» **Work to complete**
Where does "search" appear in the data? Return each line that holds it.
*** Begin section ***
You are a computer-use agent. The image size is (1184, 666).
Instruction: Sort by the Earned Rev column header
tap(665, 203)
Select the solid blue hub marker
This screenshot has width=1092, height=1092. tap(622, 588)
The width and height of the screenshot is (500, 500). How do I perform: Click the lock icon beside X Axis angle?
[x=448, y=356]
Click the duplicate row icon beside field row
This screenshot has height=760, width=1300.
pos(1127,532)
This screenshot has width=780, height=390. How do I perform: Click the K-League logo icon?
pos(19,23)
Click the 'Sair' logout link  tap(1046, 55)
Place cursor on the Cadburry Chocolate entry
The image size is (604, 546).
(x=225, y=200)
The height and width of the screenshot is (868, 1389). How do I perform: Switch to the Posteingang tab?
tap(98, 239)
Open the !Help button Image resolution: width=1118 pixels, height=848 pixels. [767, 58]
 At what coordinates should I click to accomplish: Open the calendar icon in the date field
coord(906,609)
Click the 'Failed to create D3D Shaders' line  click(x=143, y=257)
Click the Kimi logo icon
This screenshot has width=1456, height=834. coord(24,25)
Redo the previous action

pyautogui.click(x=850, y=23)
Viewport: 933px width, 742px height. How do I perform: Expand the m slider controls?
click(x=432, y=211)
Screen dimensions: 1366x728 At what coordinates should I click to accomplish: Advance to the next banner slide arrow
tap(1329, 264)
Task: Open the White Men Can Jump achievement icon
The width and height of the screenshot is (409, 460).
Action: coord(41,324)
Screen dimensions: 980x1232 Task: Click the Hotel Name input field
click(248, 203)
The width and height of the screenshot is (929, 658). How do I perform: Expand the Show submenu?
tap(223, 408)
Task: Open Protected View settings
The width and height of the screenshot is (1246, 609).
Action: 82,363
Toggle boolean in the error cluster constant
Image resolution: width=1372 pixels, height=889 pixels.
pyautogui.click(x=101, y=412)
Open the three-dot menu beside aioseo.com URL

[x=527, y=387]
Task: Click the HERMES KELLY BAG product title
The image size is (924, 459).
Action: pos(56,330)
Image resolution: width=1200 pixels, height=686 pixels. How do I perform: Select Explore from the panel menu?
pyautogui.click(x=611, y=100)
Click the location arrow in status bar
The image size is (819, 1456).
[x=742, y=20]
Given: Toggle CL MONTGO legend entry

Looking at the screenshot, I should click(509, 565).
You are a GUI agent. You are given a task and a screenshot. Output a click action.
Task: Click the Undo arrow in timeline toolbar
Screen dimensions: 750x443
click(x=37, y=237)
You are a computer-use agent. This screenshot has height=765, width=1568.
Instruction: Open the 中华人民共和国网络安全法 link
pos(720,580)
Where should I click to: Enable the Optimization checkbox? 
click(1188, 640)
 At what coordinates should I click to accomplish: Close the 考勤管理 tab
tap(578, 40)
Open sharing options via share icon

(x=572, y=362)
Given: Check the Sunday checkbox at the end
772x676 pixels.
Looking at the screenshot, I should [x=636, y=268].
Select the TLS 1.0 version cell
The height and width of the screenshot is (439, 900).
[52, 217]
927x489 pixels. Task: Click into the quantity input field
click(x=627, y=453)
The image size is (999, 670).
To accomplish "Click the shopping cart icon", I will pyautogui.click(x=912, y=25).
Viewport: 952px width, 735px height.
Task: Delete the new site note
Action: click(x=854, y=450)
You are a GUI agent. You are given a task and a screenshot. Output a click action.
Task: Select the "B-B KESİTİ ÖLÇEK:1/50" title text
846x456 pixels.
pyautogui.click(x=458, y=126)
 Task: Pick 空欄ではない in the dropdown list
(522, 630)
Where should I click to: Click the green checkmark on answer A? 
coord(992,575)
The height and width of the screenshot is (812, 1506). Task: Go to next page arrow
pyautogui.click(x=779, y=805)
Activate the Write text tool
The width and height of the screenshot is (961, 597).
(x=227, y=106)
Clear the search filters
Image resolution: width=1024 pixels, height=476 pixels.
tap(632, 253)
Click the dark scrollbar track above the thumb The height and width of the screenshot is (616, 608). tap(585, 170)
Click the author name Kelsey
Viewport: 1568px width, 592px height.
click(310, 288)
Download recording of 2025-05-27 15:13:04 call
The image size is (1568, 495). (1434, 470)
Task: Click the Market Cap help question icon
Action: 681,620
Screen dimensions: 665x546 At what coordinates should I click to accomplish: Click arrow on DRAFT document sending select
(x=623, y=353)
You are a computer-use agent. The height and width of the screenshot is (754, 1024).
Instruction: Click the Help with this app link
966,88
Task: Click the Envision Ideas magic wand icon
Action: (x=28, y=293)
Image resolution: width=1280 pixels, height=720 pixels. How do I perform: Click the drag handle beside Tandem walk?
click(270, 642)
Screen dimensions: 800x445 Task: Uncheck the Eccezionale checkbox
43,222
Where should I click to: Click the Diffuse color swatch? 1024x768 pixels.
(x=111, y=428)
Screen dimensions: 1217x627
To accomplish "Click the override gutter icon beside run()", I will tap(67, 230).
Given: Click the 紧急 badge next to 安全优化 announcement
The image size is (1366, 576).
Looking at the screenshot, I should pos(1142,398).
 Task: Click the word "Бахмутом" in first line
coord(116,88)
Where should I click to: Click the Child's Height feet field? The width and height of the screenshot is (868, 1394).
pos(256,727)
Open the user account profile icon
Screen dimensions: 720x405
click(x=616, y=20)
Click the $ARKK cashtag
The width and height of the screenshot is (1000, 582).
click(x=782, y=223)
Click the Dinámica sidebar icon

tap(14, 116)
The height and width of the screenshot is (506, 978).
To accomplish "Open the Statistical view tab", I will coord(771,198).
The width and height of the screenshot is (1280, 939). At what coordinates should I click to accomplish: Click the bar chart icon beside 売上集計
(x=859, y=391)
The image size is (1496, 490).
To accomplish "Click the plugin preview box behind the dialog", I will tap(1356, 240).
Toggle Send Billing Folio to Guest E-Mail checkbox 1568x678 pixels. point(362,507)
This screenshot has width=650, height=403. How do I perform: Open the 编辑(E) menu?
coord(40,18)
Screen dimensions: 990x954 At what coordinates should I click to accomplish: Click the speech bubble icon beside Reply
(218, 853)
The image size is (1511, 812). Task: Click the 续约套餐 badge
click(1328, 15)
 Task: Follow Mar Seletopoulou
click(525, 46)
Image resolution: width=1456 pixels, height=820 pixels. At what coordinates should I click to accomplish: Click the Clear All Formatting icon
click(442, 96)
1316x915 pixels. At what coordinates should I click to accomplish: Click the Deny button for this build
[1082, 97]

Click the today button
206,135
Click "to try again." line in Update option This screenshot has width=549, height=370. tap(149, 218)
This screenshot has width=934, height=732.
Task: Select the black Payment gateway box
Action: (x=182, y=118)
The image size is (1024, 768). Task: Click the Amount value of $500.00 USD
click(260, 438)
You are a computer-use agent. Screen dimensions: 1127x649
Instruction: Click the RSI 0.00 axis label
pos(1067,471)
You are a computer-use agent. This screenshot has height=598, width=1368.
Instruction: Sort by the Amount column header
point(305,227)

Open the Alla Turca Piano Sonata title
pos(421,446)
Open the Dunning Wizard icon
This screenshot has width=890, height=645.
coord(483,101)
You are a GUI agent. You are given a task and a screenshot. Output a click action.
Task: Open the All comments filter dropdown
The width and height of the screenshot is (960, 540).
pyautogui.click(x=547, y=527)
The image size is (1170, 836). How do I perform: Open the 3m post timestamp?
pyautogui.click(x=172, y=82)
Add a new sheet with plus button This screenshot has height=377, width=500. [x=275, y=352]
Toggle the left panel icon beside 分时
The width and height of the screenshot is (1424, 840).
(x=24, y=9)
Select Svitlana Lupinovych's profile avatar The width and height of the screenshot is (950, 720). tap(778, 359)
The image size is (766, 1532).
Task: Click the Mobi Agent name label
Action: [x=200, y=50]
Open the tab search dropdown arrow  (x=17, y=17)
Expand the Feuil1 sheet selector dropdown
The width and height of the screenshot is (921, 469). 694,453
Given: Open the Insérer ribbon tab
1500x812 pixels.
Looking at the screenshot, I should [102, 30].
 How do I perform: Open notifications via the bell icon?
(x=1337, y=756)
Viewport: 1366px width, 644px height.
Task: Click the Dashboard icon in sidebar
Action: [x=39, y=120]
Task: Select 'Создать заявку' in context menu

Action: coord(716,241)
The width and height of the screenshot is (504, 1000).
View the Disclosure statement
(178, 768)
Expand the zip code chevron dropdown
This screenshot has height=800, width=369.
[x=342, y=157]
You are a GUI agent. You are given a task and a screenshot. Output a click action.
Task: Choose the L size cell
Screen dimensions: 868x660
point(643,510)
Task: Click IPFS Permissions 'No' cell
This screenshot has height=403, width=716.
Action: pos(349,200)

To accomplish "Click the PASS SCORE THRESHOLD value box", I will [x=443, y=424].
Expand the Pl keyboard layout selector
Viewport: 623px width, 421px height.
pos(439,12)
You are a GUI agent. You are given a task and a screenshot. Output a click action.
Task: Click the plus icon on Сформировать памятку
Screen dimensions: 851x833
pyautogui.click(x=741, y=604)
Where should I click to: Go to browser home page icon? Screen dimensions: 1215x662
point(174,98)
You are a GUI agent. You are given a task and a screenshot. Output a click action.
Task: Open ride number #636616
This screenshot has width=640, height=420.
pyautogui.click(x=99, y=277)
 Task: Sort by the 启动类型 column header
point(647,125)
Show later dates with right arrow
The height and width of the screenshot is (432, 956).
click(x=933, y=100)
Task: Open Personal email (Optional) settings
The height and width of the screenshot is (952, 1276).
*** End section ***
» **Solution for this task**
Clear the search filters
Open the tab search dropdown arrow  (x=17, y=17)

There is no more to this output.